Hola Hivers, I'm back again on this Hive platform. Back after more than two weeks off posting something here. Maybe you don't want to know why. After all, not necessarily anyone who is willing to stop by to read this post. You may be interested in reading other things than this article. But for me and probably many people out there, writing is a means to express what is not easily expressed in spoken language. By using words into sentences to generate paragraph by paragraph, you will more or less reduce the anxiety about things, which often come without permission.
Hal-hal yang mengganggu inilah yang sering terjadi pada saat kita justru dituntut untuk lebih mengeksplorasi diri. Saat tulisan ini kuketik di layar smartphone yang kupakai, perlahan kesadaran untuk tidak larut dalam kekhawatiran itu kucoba untuk hilangkan. Setidaknya pada saat postingan ini aku mulai, keberanian untuk mengakhirinya pun harus berjalan bersama. Akan lebih baik lagi jika ini bisa menjadi tonggak untuk meloncat lebih tinggi dan menghalau segala risau yang ada. Apa yang menjadi kerisauanku mungkin tak perlu aku uraikan detail disini. Cukup upaya untuk merubahnya menjadi energi positif hingga tulisan "self-healing" ini aku sajikan kepada kalian. Urusan dapur harus tetap terjaga kerahasiaannya.
These disturbing things often happen when we are actually required to explore ourselves more. When I typed this article on the smartphone screen that I was using, I slowly tried to get rid of the awareness not to dissolve in the worries. At least when I started this post, the courage to end it had to go together. It would be even better if this could be a milestone to jump higher and dispel all the worries that exist. What worries me maybe I don't need to describe in detail here. All you can see is the effort to turn it into positive energy until I present this "self-healing" article to you. Kitchen matters must be kept confidential.
Kalau dipikir-pikir, sosial media adalah tempat yang sempurna untuk kita berkamuflase sedemikian rupa.

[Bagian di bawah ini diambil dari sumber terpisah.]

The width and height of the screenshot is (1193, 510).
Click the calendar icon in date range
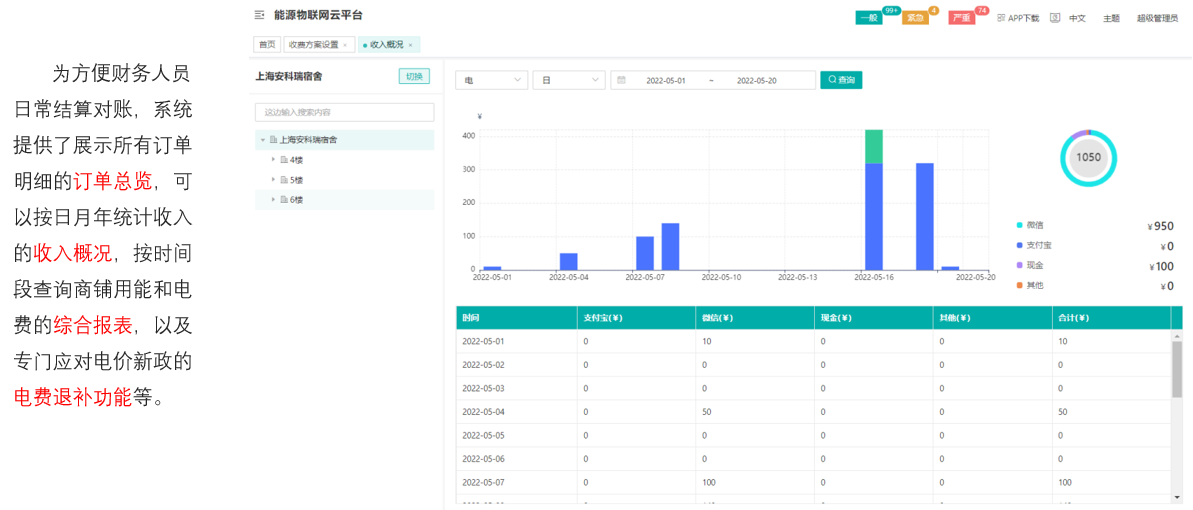pos(621,80)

Ruang-ruang yang ada didalamnya cukup memberikan kita kesempatan untuk unjuk rasa dan karya. Untuk kesekian kalinya aku bersyukur merasakan kenikmatan dari tergabungnya aku dengan platform ini. Disaat-saat genting akan matinya segumpal otak yang jarang terpakai, platform ini seolah besi sembrani yang menarikku untuk menggumulinya. Fungsi otakku sedikit banyak akan bekerja sebagai mana seharusnya. Aku kembali teringat akan hidup yang harus kujalani karena janji Rabb-ku belum saatnya tertunaikan. Aku harus tetap berfikir untuk tetap ada, aku harus tetap ada sebelum ketiadaan datang pada waktu yang telah ditetapkan oleh Allah SWT.
Come to think of it, social media is the perfect place for us to camouflage in such a way. The spaces in it are enough to give us the opportunity to demonstrate and work. For the umpteenth time I am grateful to feel the pleasure of joining me with this platform. At critical moments of the death of a brain that is rarely used, this platform is like a ceremonial iron that pulls me to wrestle it. My brain function will more or less work as it should. I was reminded again of the life that I had to live because the promise of my Lord was not yet fulfilled. I have to keep thinking to exist, I have to exist before nothingness comes at the time appointed by the Almighty Allah SWT.